§ **Task brief**:
Write out all of the data exactly as it appears.

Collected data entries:
---

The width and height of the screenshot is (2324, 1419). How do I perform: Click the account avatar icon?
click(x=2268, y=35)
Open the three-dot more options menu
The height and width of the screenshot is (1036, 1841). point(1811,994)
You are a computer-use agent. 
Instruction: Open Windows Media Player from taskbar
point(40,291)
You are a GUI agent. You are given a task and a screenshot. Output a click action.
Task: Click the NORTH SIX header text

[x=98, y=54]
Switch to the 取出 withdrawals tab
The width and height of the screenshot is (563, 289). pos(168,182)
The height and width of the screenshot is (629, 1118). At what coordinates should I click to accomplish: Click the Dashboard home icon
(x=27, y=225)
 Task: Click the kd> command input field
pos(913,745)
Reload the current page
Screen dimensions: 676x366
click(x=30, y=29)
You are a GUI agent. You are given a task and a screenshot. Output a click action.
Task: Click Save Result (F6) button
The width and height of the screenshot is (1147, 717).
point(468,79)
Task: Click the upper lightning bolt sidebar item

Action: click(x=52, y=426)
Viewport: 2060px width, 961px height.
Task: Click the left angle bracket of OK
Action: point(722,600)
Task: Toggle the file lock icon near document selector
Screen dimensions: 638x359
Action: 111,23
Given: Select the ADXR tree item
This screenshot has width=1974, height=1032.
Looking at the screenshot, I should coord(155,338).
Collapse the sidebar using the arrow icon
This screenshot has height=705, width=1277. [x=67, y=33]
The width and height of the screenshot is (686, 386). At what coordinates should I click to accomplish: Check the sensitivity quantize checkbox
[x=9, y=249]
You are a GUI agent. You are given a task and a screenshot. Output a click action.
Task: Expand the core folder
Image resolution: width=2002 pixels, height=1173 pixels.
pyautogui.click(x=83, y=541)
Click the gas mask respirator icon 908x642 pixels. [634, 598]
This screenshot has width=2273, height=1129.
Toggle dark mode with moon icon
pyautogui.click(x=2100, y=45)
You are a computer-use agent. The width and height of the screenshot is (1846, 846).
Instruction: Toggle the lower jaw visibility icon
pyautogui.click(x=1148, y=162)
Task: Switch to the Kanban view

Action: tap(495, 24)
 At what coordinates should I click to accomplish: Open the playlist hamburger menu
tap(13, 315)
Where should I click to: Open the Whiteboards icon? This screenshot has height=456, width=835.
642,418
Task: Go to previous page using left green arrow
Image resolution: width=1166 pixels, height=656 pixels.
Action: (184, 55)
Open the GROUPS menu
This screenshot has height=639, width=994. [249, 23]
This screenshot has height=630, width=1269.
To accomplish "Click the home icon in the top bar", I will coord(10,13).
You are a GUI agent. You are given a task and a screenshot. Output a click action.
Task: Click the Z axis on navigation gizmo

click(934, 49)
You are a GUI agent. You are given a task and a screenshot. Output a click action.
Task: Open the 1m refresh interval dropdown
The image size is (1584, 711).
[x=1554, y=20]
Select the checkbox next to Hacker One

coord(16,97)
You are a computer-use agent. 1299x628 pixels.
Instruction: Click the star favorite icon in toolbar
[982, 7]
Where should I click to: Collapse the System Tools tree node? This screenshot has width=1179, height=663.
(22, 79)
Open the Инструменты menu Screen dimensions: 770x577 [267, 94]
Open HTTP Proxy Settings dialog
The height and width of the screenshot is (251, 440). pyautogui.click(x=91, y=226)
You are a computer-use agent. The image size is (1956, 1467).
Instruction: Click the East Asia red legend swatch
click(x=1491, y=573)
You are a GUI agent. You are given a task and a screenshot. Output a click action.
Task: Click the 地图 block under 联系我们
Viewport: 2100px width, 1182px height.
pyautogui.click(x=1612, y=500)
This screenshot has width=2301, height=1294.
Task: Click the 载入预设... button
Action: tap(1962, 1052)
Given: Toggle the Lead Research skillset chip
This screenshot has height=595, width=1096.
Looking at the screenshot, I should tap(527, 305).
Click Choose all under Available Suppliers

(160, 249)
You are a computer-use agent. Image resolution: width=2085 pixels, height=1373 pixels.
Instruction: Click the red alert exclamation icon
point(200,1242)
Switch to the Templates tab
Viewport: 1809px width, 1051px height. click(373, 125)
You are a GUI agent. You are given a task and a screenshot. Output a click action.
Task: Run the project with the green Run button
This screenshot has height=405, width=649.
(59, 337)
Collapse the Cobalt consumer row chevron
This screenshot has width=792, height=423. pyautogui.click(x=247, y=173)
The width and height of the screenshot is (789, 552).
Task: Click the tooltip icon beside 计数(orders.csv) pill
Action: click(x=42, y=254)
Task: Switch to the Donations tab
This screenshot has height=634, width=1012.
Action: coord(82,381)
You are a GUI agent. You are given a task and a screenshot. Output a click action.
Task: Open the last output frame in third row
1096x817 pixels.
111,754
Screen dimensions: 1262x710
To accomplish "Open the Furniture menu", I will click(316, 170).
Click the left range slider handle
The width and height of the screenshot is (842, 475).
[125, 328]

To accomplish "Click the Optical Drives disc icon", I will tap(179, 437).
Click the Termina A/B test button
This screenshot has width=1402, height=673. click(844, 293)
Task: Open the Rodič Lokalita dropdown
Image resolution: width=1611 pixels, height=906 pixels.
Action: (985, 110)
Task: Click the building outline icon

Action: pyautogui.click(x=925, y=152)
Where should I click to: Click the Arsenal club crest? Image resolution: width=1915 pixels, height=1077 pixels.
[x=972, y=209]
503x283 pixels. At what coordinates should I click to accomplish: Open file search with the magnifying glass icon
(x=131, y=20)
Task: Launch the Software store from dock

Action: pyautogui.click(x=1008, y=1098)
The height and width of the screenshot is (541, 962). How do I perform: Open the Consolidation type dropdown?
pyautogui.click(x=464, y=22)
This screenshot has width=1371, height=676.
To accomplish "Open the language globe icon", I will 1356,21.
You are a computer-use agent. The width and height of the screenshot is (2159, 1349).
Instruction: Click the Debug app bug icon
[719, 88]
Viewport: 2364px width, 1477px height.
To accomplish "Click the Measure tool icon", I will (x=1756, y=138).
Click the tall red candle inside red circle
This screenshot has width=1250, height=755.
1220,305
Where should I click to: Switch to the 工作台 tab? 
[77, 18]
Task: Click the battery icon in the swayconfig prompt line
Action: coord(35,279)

---

§ **Response to this exercise**:
The width and height of the screenshot is (2324, 1419). How do I perform: Click the account avatar icon?
click(x=2268, y=35)
Open the three-dot more options menu
The height and width of the screenshot is (1036, 1841). point(1811,994)
You are a computer-use agent. 
Instruction: Open Windows Media Player from taskbar
point(40,291)
You are a GUI agent. You are given a task and a screenshot. Output a click action.
Task: Click the NORTH SIX header text

[x=98, y=54]
Switch to the 取出 withdrawals tab
The width and height of the screenshot is (563, 289). pos(168,182)
The height and width of the screenshot is (629, 1118). At what coordinates should I click to accomplish: Click the Dashboard home icon
(x=27, y=225)
 Task: Click the kd> command input field
pos(913,745)
Reload the current page
Screen dimensions: 676x366
click(x=30, y=29)
You are a GUI agent. You are given a task and a screenshot. Output a click action.
Task: Click Save Result (F6) button
The width and height of the screenshot is (1147, 717).
point(468,79)
Task: Click the upper lightning bolt sidebar item

Action: click(x=52, y=426)
Viewport: 2060px width, 961px height.
Task: Click the left angle bracket of OK
Action: point(722,600)
Task: Toggle the file lock icon near document selector
Screen dimensions: 638x359
Action: 111,23
Given: Select the ADXR tree item
This screenshot has width=1974, height=1032.
Looking at the screenshot, I should coord(155,338).
Collapse the sidebar using the arrow icon
This screenshot has height=705, width=1277. [x=67, y=33]
The width and height of the screenshot is (686, 386). At what coordinates should I click to accomplish: Check the sensitivity quantize checkbox
[x=9, y=249]
You are a GUI agent. You are given a task and a screenshot. Output a click action.
Task: Expand the core folder
Image resolution: width=2002 pixels, height=1173 pixels.
pyautogui.click(x=83, y=541)
Click the gas mask respirator icon 908x642 pixels. [634, 598]
This screenshot has width=2273, height=1129.
Toggle dark mode with moon icon
pyautogui.click(x=2100, y=45)
You are a computer-use agent. The width and height of the screenshot is (1846, 846).
Instruction: Toggle the lower jaw visibility icon
pyautogui.click(x=1148, y=162)
Task: Switch to the Kanban view

Action: tap(495, 24)
 At what coordinates should I click to accomplish: Open the playlist hamburger menu
tap(13, 315)
Where should I click to: Open the Whiteboards icon? This screenshot has height=456, width=835.
642,418
Task: Go to previous page using left green arrow
Image resolution: width=1166 pixels, height=656 pixels.
Action: (184, 55)
Open the GROUPS menu
This screenshot has height=639, width=994. [249, 23]
This screenshot has height=630, width=1269.
To accomplish "Click the home icon in the top bar", I will coord(10,13).
You are a GUI agent. You are given a task and a screenshot. Output a click action.
Task: Click the Z axis on navigation gizmo

click(934, 49)
You are a GUI agent. You are given a task and a screenshot. Output a click action.
Task: Open the 1m refresh interval dropdown
The image size is (1584, 711).
[x=1554, y=20]
Select the checkbox next to Hacker One

coord(16,97)
You are a computer-use agent. 1299x628 pixels.
Instruction: Click the star favorite icon in toolbar
[982, 7]
Where should I click to: Collapse the System Tools tree node? This screenshot has width=1179, height=663.
(22, 79)
Open the Инструменты menu Screen dimensions: 770x577 [267, 94]
Open HTTP Proxy Settings dialog
The height and width of the screenshot is (251, 440). pyautogui.click(x=91, y=226)
You are a computer-use agent. The image size is (1956, 1467).
Instruction: Click the East Asia red legend swatch
click(x=1491, y=573)
You are a GUI agent. You are given a task and a screenshot. Output a click action.
Task: Click the 地图 block under 联系我们
Viewport: 2100px width, 1182px height.
pyautogui.click(x=1612, y=500)
This screenshot has width=2301, height=1294.
Task: Click the 载入预设... button
Action: tap(1962, 1052)
Given: Toggle the Lead Research skillset chip
This screenshot has height=595, width=1096.
Looking at the screenshot, I should tap(527, 305).
Click Choose all under Available Suppliers

(160, 249)
You are a computer-use agent. Image resolution: width=2085 pixels, height=1373 pixels.
Instruction: Click the red alert exclamation icon
point(200,1242)
Switch to the Templates tab
Viewport: 1809px width, 1051px height. click(373, 125)
You are a GUI agent. You are given a task and a screenshot. Output a click action.
Task: Run the project with the green Run button
This screenshot has height=405, width=649.
(59, 337)
Collapse the Cobalt consumer row chevron
This screenshot has width=792, height=423. pyautogui.click(x=247, y=173)
The width and height of the screenshot is (789, 552).
Task: Click the tooltip icon beside 计数(orders.csv) pill
Action: click(x=42, y=254)
Task: Switch to the Donations tab
This screenshot has height=634, width=1012.
Action: coord(82,381)
You are a GUI agent. You are given a task and a screenshot. Output a click action.
Task: Open the last output frame in third row
1096x817 pixels.
111,754
Screen dimensions: 1262x710
To accomplish "Open the Furniture menu", I will click(316, 170).
Click the left range slider handle
The width and height of the screenshot is (842, 475).
[125, 328]

To accomplish "Click the Optical Drives disc icon", I will tap(179, 437).
Click the Termina A/B test button
This screenshot has width=1402, height=673. click(844, 293)
Task: Open the Rodič Lokalita dropdown
Image resolution: width=1611 pixels, height=906 pixels.
Action: (985, 110)
Task: Click the building outline icon

Action: pyautogui.click(x=925, y=152)
Where should I click to: Click the Arsenal club crest? Image resolution: width=1915 pixels, height=1077 pixels.
[x=972, y=209]
503x283 pixels. At what coordinates should I click to accomplish: Open file search with the magnifying glass icon
(x=131, y=20)
Task: Launch the Software store from dock

Action: pyautogui.click(x=1008, y=1098)
The height and width of the screenshot is (541, 962). How do I perform: Open the Consolidation type dropdown?
pyautogui.click(x=464, y=22)
This screenshot has width=1371, height=676.
To accomplish "Open the language globe icon", I will 1356,21.
You are a computer-use agent. The width and height of the screenshot is (2159, 1349).
Instruction: Click the Debug app bug icon
[719, 88]
Viewport: 2364px width, 1477px height.
To accomplish "Click the Measure tool icon", I will (x=1756, y=138).
Click the tall red candle inside red circle
This screenshot has width=1250, height=755.
1220,305
Where should I click to: Switch to the 工作台 tab? 
[77, 18]
Task: Click the battery icon in the swayconfig prompt line
Action: coord(35,279)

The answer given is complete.